**Material for this task:**
━━━━━━━━━━━━━━━━

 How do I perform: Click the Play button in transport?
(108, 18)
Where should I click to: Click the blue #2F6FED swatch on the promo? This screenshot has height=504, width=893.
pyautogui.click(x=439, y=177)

━━━━━━━━━━━━━━━━

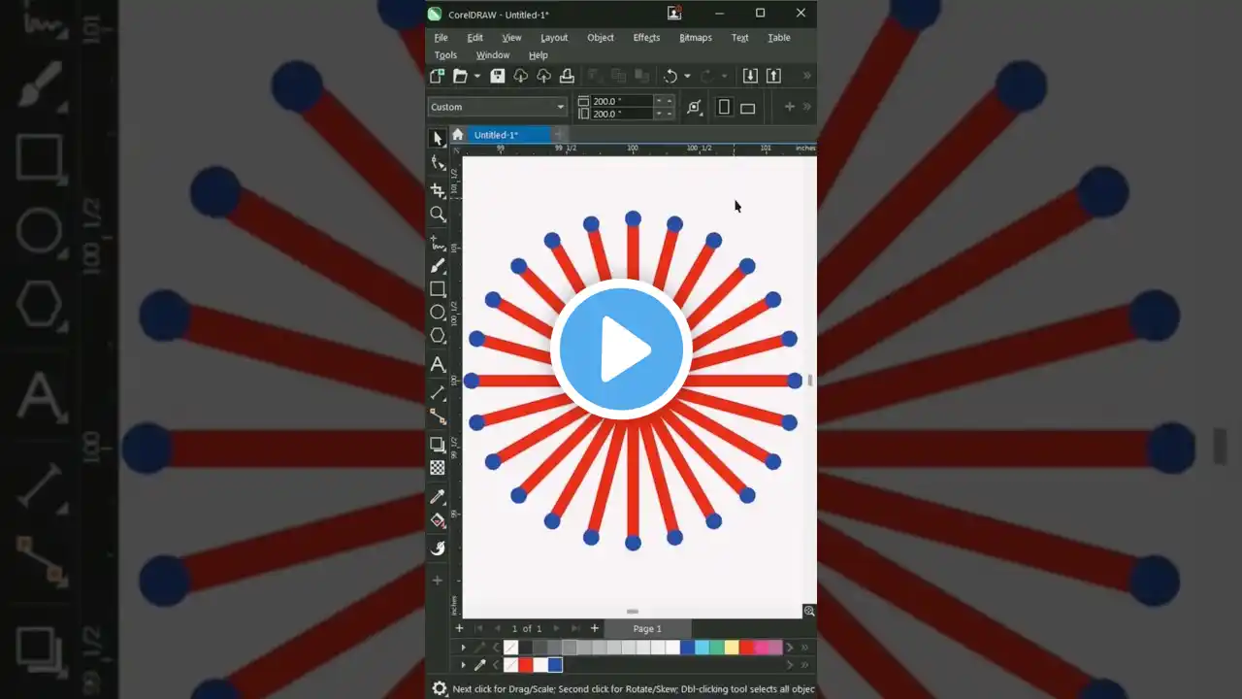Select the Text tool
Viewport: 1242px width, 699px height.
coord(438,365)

━━━━━━━━━━━━━━━━

**Task:** Rewrite the lines from the one containing "Where should I" through the one containing "pyautogui.click(x=439, y=177)", replacing "promo" with "banner" and changing nothing else.

**Correct result:**
Where should I click to: Click the blue #2F6FED swatch on the banner? This screenshot has height=504, width=893.
pyautogui.click(x=439, y=177)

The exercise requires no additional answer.